13-11-2015, 14:08
Ja napiszę jak sprawa wygląda z moimi Mountain Kevlar - normalnie noszę buty w rozmiarze 41, skarpety kupiłem w rozmiarze 39-42. Nowe były sporo za duże, po praniu sytuacja za bardzo się nie poprawiła. Poddałem więc dekatyzacji - wygotowałem w wodzie o temperaturze około 80-90 stopni i zalałem zimną. Skarpety nieco się skurczyły. Ogólnie obecnie mogę powiedzieć że rozmiar jest w miarę ok, są nieco za luźne w palcach od strony małych palców (tak jakby za dużo materiału) i nieco na ściągaczu, odczuwalne jest to wszystko głównie po dniu chodzenia, ale można z nich śmiało korzystać - przy czym ja mam nogę 41, więc obawiam się, że ktoś o rozmiarze stopy 39 nawet po dekatyzacji stwierdzi, że są za duże :)

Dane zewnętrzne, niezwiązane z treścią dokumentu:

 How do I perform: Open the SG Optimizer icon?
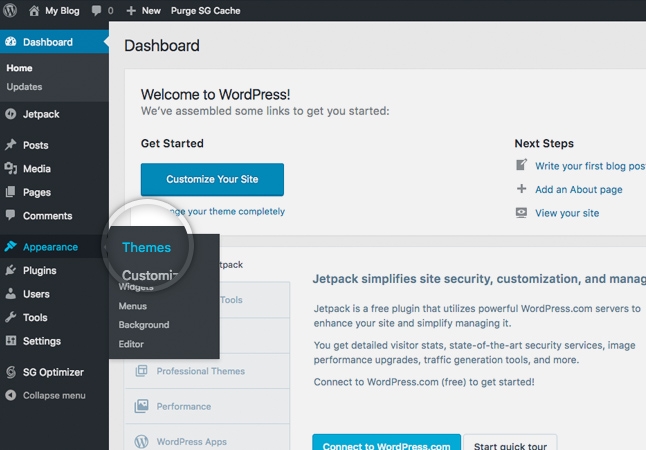(11, 372)
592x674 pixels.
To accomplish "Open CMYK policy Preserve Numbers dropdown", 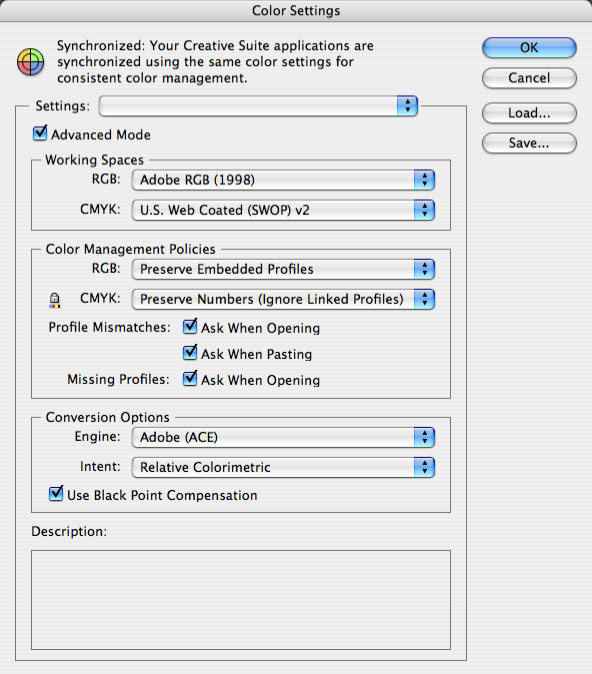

A w praktyce ze skarpetami z domieszką wełny widzę że bywa różnie - Smartwoole w ogóle się w praniu nie skurczyły, podobnie Alpinusy Merino, FN Mountain Kevlary nieznacznie, a Ullmaxy tak bardzo że ledwo wciskam je na nogę... :)
A w praktyce ze skarpetami z domieszką wełny widzę że bywa różnie - Smartwoole w ogóle się w praniu nie skurczyły, podobnie Alpinusy Merino, FN Mountain Kevlary nieznacznie, a Ullmaxy tak bardzo że ledwo wciskam je na nogę... :)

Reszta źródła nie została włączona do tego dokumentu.